#### WHAT YOU NEED TO DO:
Swap "yellow" for "green" throughout these lines and write them out again with nothing else changed.

#### MATERIAL FOR THIS EXERCISE:
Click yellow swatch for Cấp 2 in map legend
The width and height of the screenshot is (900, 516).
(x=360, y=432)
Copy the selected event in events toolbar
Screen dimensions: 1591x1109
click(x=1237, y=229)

#### OUTPUT OF THE EXERCISE:
Click green swatch for Cấp 2 in map legend
The width and height of the screenshot is (900, 516).
(x=360, y=432)
Copy the selected event in events toolbar
Screen dimensions: 1591x1109
click(x=1237, y=229)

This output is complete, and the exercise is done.